While depriving Cuban workers of rights, the regime is re-elected member of the ILO Council
While depriving Cuban workers of rights, the regime is re-elected member of the ILO Council

The Cuban regime was re-elected deputy member of the Administrative Council of the International Labor Organization (ILO) in Geneva, despite the violations of their rights suffered by workers on the Island and has been indicated by the organization itself.

The presence of the Cuban regime in the ILO Administrative Council It implies that you will actively participate in the decisions and policies of the organization for three years. Among the decisions in which it will intervene is the election of the general director and the presentation of the organization’s program and budget at the International Labor Conference.

The re-election of the regime was announced this Friday on the social network the head of the Ministry of Foreign Affairs (MINREX) of Cuba, Bruno Rodríguez Parrilla.

The minister highlighted that “with 193 votes” The Cuban State was the one that received the most support among those in Latin America and the Caribbeanwhich he attributed to the regime’s supposed commitment to workers’ rights.

“It is the recognition of #Cuba’s commitment to labor and union rights,” wrote the chancellor, although these are precisely the rights that the regime violates workers.

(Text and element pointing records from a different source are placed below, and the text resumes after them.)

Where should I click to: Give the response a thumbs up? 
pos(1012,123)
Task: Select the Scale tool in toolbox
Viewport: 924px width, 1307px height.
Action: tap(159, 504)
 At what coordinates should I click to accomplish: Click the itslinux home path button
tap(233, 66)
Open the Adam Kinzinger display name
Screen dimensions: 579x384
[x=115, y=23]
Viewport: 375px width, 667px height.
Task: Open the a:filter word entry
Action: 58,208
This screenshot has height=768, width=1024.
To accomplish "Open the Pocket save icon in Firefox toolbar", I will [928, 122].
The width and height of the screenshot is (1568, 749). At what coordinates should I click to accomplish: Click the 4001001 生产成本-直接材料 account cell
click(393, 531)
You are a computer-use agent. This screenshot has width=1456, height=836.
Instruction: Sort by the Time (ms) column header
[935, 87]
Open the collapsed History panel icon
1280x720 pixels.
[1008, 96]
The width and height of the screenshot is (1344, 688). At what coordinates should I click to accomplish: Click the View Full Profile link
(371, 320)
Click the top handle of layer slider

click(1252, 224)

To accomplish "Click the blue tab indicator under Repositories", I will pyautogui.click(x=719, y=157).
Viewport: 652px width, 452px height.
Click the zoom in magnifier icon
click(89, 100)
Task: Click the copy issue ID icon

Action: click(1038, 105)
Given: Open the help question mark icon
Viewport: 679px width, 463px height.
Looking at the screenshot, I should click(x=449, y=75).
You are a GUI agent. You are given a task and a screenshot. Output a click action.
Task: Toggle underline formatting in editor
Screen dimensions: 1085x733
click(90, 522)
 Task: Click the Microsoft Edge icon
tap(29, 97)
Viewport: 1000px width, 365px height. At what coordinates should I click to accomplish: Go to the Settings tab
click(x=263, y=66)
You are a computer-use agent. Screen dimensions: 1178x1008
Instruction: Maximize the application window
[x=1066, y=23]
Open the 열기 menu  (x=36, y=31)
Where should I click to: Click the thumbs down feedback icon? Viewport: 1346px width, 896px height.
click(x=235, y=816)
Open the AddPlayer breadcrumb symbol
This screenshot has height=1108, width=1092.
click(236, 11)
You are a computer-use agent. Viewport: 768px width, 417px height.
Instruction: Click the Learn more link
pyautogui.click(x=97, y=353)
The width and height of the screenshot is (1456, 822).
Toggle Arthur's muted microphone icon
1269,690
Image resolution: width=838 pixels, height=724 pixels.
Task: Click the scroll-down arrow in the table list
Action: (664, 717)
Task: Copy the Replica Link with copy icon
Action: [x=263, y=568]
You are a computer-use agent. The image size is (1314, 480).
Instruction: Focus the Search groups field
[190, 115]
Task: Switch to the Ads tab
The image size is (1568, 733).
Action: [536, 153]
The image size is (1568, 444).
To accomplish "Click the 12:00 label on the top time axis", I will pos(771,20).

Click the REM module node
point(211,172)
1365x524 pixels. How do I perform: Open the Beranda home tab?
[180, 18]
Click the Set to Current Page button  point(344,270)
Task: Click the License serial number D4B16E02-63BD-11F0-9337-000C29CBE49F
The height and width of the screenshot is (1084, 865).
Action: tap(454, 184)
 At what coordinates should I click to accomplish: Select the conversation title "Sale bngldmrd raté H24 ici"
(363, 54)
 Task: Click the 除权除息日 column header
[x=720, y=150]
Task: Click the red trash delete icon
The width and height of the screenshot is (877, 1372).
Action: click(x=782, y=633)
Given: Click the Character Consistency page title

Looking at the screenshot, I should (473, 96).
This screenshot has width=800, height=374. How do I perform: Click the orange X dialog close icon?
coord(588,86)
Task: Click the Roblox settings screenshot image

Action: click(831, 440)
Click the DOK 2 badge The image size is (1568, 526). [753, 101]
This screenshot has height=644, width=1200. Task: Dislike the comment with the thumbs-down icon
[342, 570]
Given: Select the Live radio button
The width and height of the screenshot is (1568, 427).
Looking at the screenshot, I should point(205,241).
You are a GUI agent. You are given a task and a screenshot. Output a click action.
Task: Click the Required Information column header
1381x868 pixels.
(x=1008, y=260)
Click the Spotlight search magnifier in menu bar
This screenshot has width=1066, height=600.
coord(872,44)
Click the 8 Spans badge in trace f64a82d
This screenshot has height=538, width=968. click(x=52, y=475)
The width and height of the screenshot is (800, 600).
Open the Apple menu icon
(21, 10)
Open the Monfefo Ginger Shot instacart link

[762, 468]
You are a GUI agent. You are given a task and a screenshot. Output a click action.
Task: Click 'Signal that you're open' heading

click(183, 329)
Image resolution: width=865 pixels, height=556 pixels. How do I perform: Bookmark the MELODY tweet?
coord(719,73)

Workers cannot join independent unions from the official Cuban Central Workers Union (CTC)subordinated to the interests of the regime, nor do they have the right to carry out strikes due to low salaries and poor working conditions.

State workers who openly express their dissent are expelled from their workplaces. The non-state sector is not exempt from these violations of rights, since many of the apparently private companies are directed by people connected to power.

Cuban professionals, mainly health professionals, who the regime exports to other countries In the so-called “missions”, they are stripped of at least 75% of the salaries paid for them by the governments that hire them.

The lack of freedom of association in Cuba has been pointed out by the ILO itself on several occasions. In November 2023, its Committee on Freedom of Association (CLS) included the Island in its annual report on union violations around the world and “firmly” urged the Government to guarantee the recognition of the Independent Trade Union Association of Cuba (ASIC)as well as their free functioning and exercise of union activities.

Two years earlier, in March 2021, the Board of Directors approved by a large majority a report presented by the CLS concerning the ASIC complaint against the regime for violating the fundamental right to freedom of association, representation and Collective negotiation.

By approving the ASIC complaintthe organization decided to recommend Havana to guarantee the recognition of that organizationas well as to allow “their free functioning and exercise of union activities.”

In addition, The ILO called on Havana to refrain “from unduly restricting the right of the leaders and members of the ASIC to freely organize and exercise their union activities, even when they are held outside the country”, for which reason he asked to guarantee them “the necessary freedom of movement in the national territory to be able to carry out their activities.” unions without interference from the authorities”.

This did not prevent Havana from being elected a member of the organization’s Board of Directors two months later. At that time, she received 214 votes, as Rodríguez Parrilla recalled in X.